A system as claimed in claim 9, wherein said third means (43) is set so that said predetermined pattern of sequential distribution and propagation of said abnormality which it monitors includes transferring abnormality to adjacent temperature measuring points at both sides.
A system as claimed in claim 6, wherein said temperature measuring points are arranged in alignment on a plane perpendicular to the longitudinal axis of said continuous casting mold (10).
A system as claimed in claim 8, wherein said temperature measuring points are oriented downstream of the meniscus (M).
An apparatus for continuous casting molten metal comprising
a means of casting molten metal to one end of a continuous casting mold (10) at a given controlled casting speed,
a means of drawing solidifying cast block from the other end of said continuous casting mold at a given drawing speed,
a system for detecting break out as claimed in any one of claims 6 to 9, and
means for controlling the casting speed to prevent break out.

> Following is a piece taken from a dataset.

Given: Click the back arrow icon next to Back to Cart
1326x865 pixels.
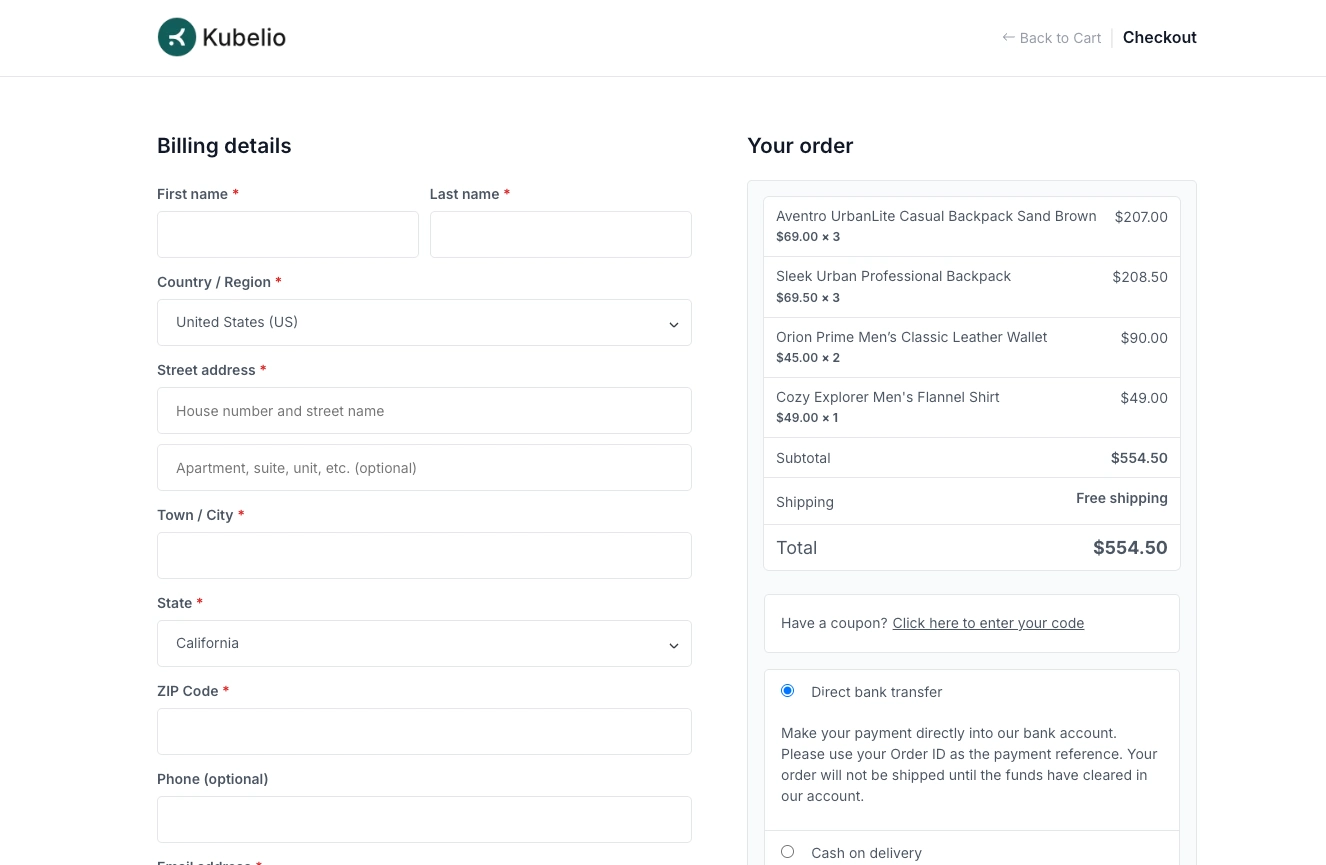Looking at the screenshot, I should tap(1009, 37).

An apparatus as claimed in claim 10, wherein each temperature measuring device (20) comprises:
a hollow cylindrical mounting bolt (13) which is threaded to said wall of said continuous casting mold (10), said mounting bolt (13) defining an axially extending opening;
a hollow housing (24,26) disposed within said axially extending opening, said hollow housing including first and second mutually separated cylindrical components, said first cylindrical component (24) being arranged close to said wall of the casting mold (10) and said second cylindrical component (26) being arranged remote from said wall;
a resilient member (25) disposed between said first and second components (24,26) of said cylindrical housing and designed to push said first component (24) toward said wall;
a seal member (24a, 24b) carried by the end of said first cylindrical component (24) and mating with the wall surface for establishing a liquid tight seal; and
a temperature sensing element (30) disposed within said housing (24,26) and contacting with said wall surface for monitoring the temperature of said wall of the casting mold (10).
An apparatus as claimed in claim 11, which further comprises a pushing means (28) for resiliently pushing said temperature sensing element toward said wall surface.
A device for monitoring the temperature of a casting mold wall comprising:
a temperature sensing element (30) which contacts with said wall surface for monitoring the temperature of said casting mold wall and a hollow cylindrical mounting bolt (13) which is threaded to said casting mold wall and which defines an axially extending opening for receiving the temperature sensing element (30);
characterised in that a hollow housing (24,26) is disposed within said axially extending opening, said hollow housing including first and second mutually separated cylindrical components (24,26), which first cylindrical component (24) being arranged close to said casting mold wall and said second cylindrical component (26) being arranged remote from said casting mold wall;
a resilient member (25) is disposed between said first and second components (24,26) of said cylindrical housing, said resilient member being designed to push said first component toward said wall;
a seal member (24a,24b) is carried by the end of said first cylindrical component (24), said seal member mating with the wall surface for establishing a liquid tight seal; and
said temperature sensing element (30) is disposed within said housing (24,26).
A device as claimed in claim 13, which further comprises a biasing means (28) for resiliently pushing said temperature sensing element (30) toward said wall surface.